3. 创建 CountDataSet 对象并估算参数:

   • newCountDataSet()：创建 DESeq 数据集对象。
   • estimateSizeFactors()：估算样本大小因子。
   • estimateDispersions()：估算离散度。

4. 差异表达分析:

   • nbinomTest()：进行负二项检验以找出差异表达的基因。
   • p.adjust()：调整 p 值。

5. 统计显著性结果:

   • 计算显著性基因的数量，并将结果保存到文件。

6. 读取和处理 DE 结果数据:

   • 读取 DE 结果数据，替换无限值，移除缺失值，统计基因调节状态。

7. 绘制火山图:

   • 调用自定义的 plot_MA_Volcano 函数生成 MA 图和火山图。

使用说明

• 请确保文件路径、文件名和函数定义与实际情况相符。
• 根据需要调整输出文件名和参数设置。

nbinomTes函数

nbinomTest 是 DESeq 包中的一个函数，主要用于检测两个条件（如 RNA-Seq 实验中的两种处理条件）之间基因表达的差异。具体来说，它可以用于比较两种条件下基因表达的均值差异。

具体解释：

• 功能描述: 这个函数用于测试两种条件（如 A 和 B）下基因表达均值的差异，用于差异基因表达分析。
• 使用方法: nbinomTest(cds, condA, condB, pvals_only = FALSE, eps=NULL)
  • cds: 包含原始计数数据和归一化因子的对象（通常是 RNA-Seq 数据）。
  • condA 和 condB: cds 中的两个条件，例如条件 A 和条件 B。
  • pvals_only: 如果设置为 TRUE，只返回未调整的 p 值，而不是完整的数据框。

函数返回值：

这个函数返回一个数据框，其中包含以下信息：

• id: 基因或其他观察对象的 ID（通常是行名）。
• baseMean: 两个条件下计数的均值，经过归一化后的均值。
• baseMeanA: 条件 A 下计数的归一化均值。
• baseMeanB: 条件 B 下计数的归一化均值。
• foldChange: 条件 B 相对于条件 A 的折叠变化（baseMeanB/baseMeanA）。
• log2FoldChange: 折叠变化的对数值（log2 值）。
• pval: 原假设为两个条件的均值相等（meanA == meanB）的 p 值。
• padj: 使用 Benjamini-Hochberg 方法校正的 p 值。

示例代码:

cds <- makeExampleCountDataSet()
cds <- estimateSizeFactors(cds)
cds <- estimateDispersions(cds)
head(nbinomTest(cds, "A", "B"))

这个示例展示了如何使用 nbinomTest 函数来进行差异表达分析。在分析过程中，首先生成了一个示例数据集，接着对数据进行了归一化和方差估计，最后比较了 A 和 B 两个条件下的基因表达差异。

estimateDispersions 函数:

estimateDispersions 是 DESeq 包中的一个函数，用于估计 RNA-seq 数据中基因的离散度（dispersion）。离散度描述了基因表达量的变异性，它对于后续的差异表达分析非常重要。

函数的核心步骤和参数：

1. 目的：

   • 该函数用于估计每个基因的离散度，以便更好地拟合模型并进行差异表达分析。

2. 主要参数：

   • object: 一个包含计数数据的 CountDataSet 对象，它已经通过 estimateSizeFactors 计算出样本的大小因子。

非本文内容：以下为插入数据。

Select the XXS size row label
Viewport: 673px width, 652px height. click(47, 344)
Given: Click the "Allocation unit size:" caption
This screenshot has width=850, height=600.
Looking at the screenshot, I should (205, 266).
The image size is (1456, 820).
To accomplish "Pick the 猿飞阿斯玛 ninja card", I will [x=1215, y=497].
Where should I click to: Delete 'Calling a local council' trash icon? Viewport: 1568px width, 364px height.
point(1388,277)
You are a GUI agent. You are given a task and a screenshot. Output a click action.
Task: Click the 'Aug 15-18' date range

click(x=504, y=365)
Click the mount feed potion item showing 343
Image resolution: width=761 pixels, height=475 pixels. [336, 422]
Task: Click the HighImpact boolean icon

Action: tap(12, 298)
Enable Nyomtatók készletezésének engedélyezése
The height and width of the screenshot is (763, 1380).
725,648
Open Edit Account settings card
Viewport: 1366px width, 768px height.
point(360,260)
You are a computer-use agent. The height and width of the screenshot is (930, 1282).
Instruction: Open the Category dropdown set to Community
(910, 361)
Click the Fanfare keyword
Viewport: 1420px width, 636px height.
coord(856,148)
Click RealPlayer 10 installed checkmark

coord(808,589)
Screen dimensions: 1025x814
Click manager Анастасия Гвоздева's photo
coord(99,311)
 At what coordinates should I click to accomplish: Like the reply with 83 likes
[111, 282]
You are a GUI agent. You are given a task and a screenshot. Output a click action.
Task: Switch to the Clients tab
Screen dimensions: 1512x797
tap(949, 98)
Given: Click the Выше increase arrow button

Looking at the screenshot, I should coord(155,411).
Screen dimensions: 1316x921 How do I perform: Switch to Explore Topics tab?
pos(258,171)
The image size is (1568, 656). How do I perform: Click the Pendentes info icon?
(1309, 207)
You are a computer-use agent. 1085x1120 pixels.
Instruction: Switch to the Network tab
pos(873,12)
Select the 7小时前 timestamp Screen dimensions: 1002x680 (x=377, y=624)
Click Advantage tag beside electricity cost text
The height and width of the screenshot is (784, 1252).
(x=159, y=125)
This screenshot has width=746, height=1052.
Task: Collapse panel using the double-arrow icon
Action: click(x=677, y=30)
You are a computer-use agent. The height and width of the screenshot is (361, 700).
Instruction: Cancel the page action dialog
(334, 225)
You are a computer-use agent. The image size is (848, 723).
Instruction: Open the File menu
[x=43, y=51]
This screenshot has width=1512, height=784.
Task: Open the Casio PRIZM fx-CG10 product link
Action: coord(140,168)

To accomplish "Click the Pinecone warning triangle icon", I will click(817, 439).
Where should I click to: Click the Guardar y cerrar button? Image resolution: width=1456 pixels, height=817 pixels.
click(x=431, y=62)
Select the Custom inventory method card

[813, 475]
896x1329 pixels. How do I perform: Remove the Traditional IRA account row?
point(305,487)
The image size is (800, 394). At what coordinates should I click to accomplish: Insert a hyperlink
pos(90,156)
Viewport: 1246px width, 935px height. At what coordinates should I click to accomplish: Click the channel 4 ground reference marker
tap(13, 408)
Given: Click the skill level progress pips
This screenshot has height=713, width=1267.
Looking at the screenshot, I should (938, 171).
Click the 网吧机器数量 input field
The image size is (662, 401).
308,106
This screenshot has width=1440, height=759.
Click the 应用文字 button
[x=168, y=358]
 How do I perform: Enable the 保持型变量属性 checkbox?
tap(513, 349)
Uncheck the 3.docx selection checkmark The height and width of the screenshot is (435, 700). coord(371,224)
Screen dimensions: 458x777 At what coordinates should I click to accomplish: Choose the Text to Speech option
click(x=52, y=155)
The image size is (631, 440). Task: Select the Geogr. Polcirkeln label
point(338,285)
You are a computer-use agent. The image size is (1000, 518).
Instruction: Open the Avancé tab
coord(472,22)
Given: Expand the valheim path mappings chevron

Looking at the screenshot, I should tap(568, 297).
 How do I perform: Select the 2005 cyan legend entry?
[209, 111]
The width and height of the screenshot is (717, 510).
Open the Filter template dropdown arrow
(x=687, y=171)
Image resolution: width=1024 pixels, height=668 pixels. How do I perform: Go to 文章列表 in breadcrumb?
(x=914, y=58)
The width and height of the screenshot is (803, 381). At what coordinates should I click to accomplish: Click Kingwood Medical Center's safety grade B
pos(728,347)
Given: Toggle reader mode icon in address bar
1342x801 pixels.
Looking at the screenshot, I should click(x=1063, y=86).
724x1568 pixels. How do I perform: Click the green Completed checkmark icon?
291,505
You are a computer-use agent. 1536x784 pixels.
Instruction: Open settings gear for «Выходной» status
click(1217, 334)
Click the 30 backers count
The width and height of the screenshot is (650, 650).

   • method: 定义如何计算每个基因的经验离散度，有以下几种选择：

     • pooled: 使用所有有生物重复的样本来估计一个单一的经验离散度，并将其分配给所有样本。
     • pooled-CR: 使用 Cox-Reid 调整的轮廓似然进行估计，适合复杂的实验设计。
     • per-condition: 对每个条件单独估计离散度，适合有生物重复的情况。
     • blind: 忽略样本标签，将所有样本视为同一个条件的重复样本来估计离散度，适合没有生物重复的情况，但可能会导致统计功效降低。

   • sharingMode: 决定如何使用基因的经验值和拟合值来确定最终的离散度估计值：

     • fit-only: 仅使用拟合值，适合没有太多生物重复的情况。
     • maximum: 使用经验值和拟合值中的最大值，适合有 3-4 个重复的情况。
     • gene-est-only: 仅使用经验值，适合有足够生物重复的情况。

   • fitType: 指定如何拟合离散度与均值的关系：

     • parametric: 使用参数模型拟合，通常是更为稳健的选择。
     • local: 使用局部回归进行拟合。

不同方法的区别：

• method="blind"：忽略生物学条件的区别，适用于没有生物重复的情况，但可能导致功效损失。
• method="pooled"：基于所有有重复的条件进行估计，适合有生物重复的实验。
• fitType="parametric"：参数模型通常更为稳健，适用于大多数情况。
• fitType="local"：使用局部回归，适合某些特殊的表达模式。

示例：

cds <- makeExampleCountDataSet()  # 创建示例数据集
cds <- estimateSizeFactors(cds)   # 估计大小因子
cds <- estimateDispersions(cds)   # 估计离散度

这个过程用于调整和估计每个基因的变异性，以便后续的差异表达分析变得更加可靠。